Look for the string "computer" in the listing. Copy each line that has it.

» Listed entries:
━━━━━━━━━━━━━━━━━━━━
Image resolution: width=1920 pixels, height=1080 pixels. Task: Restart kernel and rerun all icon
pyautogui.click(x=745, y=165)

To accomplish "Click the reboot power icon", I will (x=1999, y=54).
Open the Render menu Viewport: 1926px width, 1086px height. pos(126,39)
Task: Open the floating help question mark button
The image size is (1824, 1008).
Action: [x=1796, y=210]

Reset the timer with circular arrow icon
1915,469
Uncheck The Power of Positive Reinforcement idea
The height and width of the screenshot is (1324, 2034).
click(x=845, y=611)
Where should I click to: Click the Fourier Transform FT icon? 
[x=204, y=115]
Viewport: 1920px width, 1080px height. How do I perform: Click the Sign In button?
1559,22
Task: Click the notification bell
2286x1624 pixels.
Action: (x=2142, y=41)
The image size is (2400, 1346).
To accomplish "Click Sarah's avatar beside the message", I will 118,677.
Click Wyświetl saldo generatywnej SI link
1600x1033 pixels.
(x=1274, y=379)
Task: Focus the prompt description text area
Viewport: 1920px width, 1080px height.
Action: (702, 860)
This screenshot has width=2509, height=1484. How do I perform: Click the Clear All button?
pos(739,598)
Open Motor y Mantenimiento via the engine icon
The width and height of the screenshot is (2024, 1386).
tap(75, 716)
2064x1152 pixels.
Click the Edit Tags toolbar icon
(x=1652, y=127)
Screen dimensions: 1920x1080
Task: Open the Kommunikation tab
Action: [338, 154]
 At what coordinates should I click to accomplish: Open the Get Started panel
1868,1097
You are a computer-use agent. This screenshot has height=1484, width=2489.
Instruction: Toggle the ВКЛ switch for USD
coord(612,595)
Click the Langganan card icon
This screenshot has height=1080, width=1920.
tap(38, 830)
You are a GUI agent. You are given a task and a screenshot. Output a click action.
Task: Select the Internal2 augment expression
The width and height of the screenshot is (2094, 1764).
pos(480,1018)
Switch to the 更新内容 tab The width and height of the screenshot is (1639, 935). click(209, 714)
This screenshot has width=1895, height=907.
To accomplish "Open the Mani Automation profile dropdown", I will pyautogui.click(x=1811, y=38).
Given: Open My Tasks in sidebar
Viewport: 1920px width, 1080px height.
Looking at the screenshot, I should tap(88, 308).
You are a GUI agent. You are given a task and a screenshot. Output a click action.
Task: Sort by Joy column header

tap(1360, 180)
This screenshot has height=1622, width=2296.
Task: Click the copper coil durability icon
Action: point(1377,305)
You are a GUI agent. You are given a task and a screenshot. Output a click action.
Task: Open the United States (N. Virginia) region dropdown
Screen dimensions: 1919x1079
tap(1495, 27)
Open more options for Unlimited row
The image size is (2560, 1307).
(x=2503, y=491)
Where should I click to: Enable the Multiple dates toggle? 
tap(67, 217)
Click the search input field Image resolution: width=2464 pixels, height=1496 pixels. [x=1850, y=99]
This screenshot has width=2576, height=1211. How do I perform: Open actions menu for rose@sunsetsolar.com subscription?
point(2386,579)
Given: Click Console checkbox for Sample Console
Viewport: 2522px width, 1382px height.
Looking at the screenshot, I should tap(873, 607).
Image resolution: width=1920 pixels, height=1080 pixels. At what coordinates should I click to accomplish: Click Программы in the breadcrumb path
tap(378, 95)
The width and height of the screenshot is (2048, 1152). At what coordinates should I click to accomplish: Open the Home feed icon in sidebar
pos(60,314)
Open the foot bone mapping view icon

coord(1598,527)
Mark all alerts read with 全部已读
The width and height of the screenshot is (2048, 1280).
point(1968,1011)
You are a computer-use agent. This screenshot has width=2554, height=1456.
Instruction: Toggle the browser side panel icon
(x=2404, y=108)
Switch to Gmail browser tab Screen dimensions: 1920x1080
━━━━━━━━━━━━━━━━━━━━
» Reply:
You are a computer-use agent. This screenshot has height=1484, width=2489.
You are a computer-use agent. This screenshot has width=2554, height=1456.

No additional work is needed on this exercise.